Oxygen saturation changes and breath-holding (screen1),(screen2),(screen3), 

The breath holding time was 1 min 50 sec . Any comments ? 

The first screen shows an average SaO2 of 90 % (a normal value for this altitude is around 92%) with and ETCO2 of 27 mmHg (normal 30 mmHg for this altitude), which is explained by a temporary hyperventilation of the subject during the breath holding test. 

On the second screen a long breath holding time is observed (1 min 50 sec) because there is no CO2 retention, and slight hyperventilation during the test resulting in a post breath holding ETCO2 of 35 mmHg with CO2 retention which triggers rebreathing. Note that he is able to tolerate a SaO2 of 78% at the end of the breath holding.

Spirometry, 

The spirometry showed a reduced forced vital capacity of 53%, which confirms that during inspiration while the left hemidiaphagm goes down the right side goes up, due to paralysis. Unfortunately we were unable to measure ventilation and other ventilatory parameters in each lung independently. 
 

 
 

4) What is your diagnostic impression and what should be done ? 
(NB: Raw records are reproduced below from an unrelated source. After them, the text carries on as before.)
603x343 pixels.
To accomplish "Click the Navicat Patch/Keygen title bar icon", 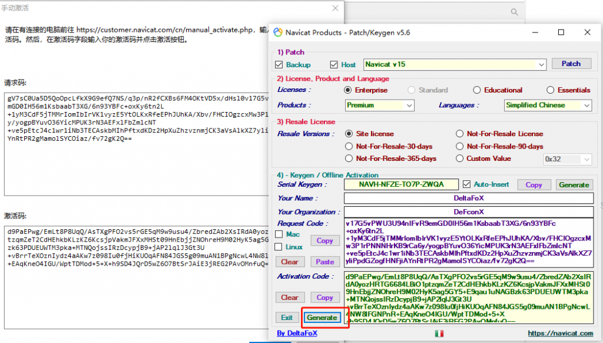I will tap(277, 32).
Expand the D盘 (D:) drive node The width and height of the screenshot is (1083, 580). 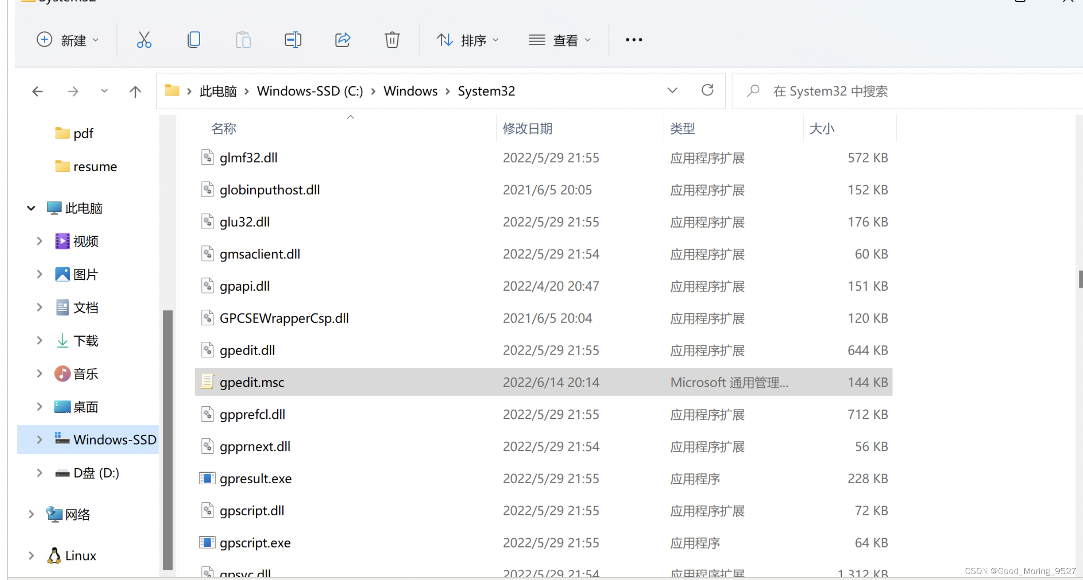click(39, 473)

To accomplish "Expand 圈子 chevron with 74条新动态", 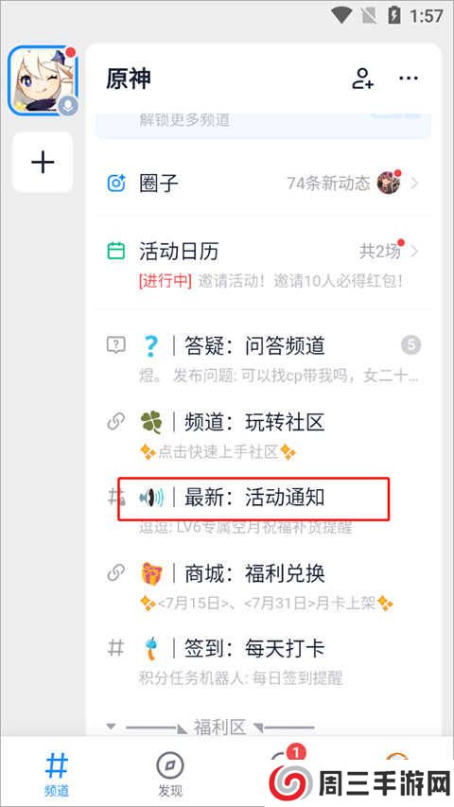I will [414, 183].
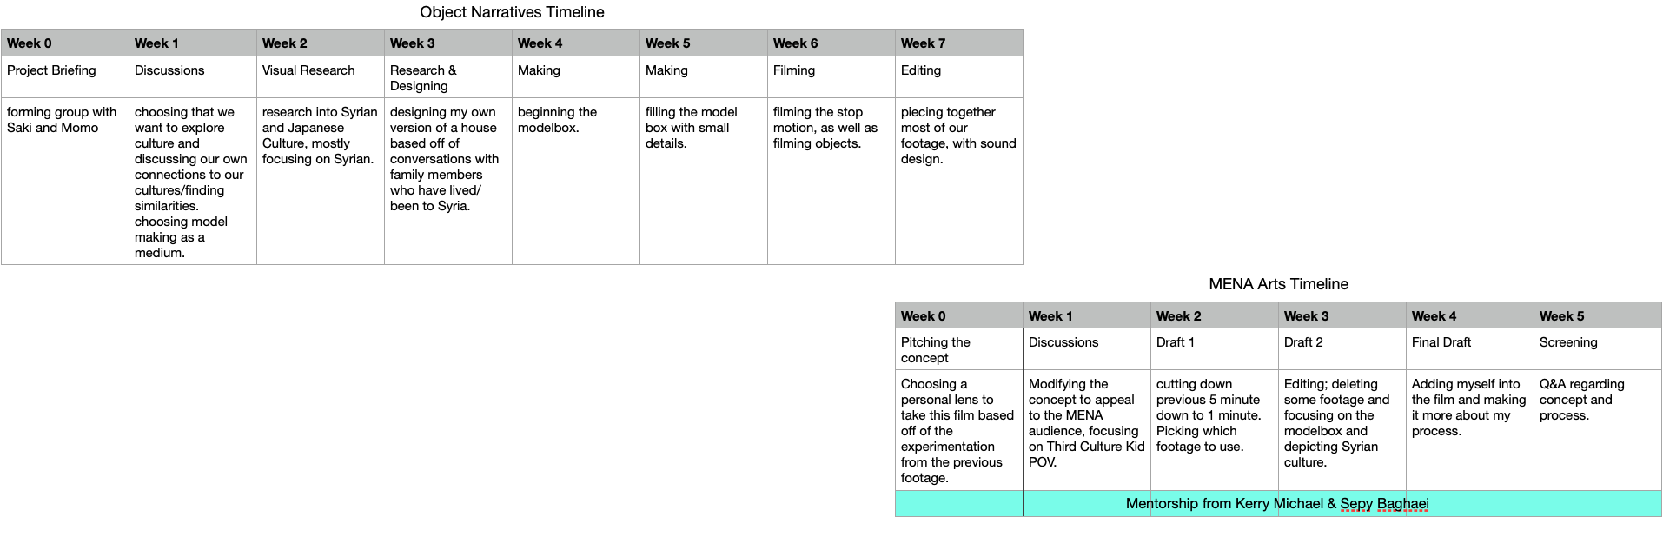The width and height of the screenshot is (1663, 537).
Task: Click the "Object Narratives Timeline" title
Action: [x=512, y=12]
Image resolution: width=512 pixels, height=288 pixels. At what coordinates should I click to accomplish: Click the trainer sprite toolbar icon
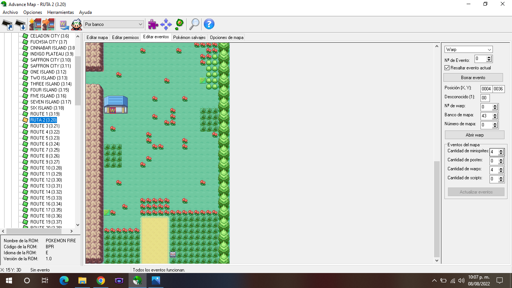point(76,24)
There is a right lung hypoventilation secondary to right hemidiaphragmatic paralysis which is pushed up by the liver, with no resistance. An abdominal sonography showed no abnormalities in the liver.
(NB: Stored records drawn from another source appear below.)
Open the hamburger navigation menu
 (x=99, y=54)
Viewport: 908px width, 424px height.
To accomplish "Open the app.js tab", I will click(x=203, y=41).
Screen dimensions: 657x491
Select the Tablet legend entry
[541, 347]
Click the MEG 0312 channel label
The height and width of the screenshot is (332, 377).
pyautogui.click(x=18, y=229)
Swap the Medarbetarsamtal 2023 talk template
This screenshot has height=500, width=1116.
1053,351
5) Do you think this is a case of CMS ? 

This case is useful to analyze because it allows us to show that Chronic Mountain Sickness until now is not precisely defined since increased polycythemia is a common sign of many respiratory, cardiac or renal disease of different ethiopathogenesis. In this particular case, CMS is definitely due to right diaphragm paralysis in chronic hypoxic conditions.
 

 
 

According to our previous concept: all disease at high altitude is similar to that at sea level in ethiopathogenesis and evolution, but with a hypoxic physiognomy. In the present case the subject had a right side hemidiaphragmatic paralysis, that can also present at sea level, where comparatively hypoventilation with reduction of the ventilatory function does not necessarily lead to increased polycythemia, although there is dyspnea on effort. This due to the fact that the inspired oxygen tension (at sea level) is more than enough for an adequate saturation of hemoglobin at rest. In this case, hypoventilation progresses over a long period of time, decreasing ventilation in the right lung, but at the same time compensating by increasing ventilation in the left lung gradually however not completely (SaO2 = 84%) in order to achieve the normal saturation of blood which is 92 % at 3510 m.
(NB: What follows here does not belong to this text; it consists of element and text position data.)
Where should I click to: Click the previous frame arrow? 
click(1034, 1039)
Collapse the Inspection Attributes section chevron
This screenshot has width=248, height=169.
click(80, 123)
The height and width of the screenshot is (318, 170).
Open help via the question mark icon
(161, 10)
As can be observed in the first chest x-rays there is an abnormal elevation of the right diaphragm with a descent of the left diaphragm and shift of the heart and the mediastinum to the left. The patient has suffered this alteration for over 24 years with moderate increased polycythemia (Ht = 65%; Hb = 21.7 mg%), that has not increased significantly and if conditions don’t change we presume that in the future they will remain static 

At present this mathematician is active for his age (76 years old), slightly cyanotic and with his exercise capacity reduced. He is performing respiratory exercises regularly, since that was the only possible treatment.


 

DIAGNOSIS: Idiopathic paralysis of the right hemidiaphragm at 3510 m in chronic hypoxia.

Any further comments or suggestions are welcome.
 

 
 

Prof. Dr. Gustavo Zubieta-Castillo (Sr)  & Dr. Gustavo Zubieta-Calleja

High Altitude Pathology Institute (IPPA)



We recently received Prof. Nakashima's comments which were:

Dear Drs.Gustavo-Zubieta Sr.and Jr.

This case is extraordinaly for me, the resident of sea level. I can not

diagnose this polycythemia is abnornal in La Paz or it comes or not from
aging or disease.
However, I would like to try to answer the questions.
1) The first chest film: It had seen already the elevation of right
diaphragm with fine scattered opacities in under field of right lung.
    Maybe, it is a sign of the begining of the paralysis of r.N.phrenics .
2) 3) I can not answer these questions because of luck of expeerience.

4) Paralysis of  right side N.phrenics with unknown cause. I do not think

chronic hypoxia concered with this. If so, not only N.phrenics but all sort
of paralysis might be more populer among high altitude rersidents.
5) I do not think so, though I have never seen CMS patients. He might be a
usual healthy man in La Paz and not a patient.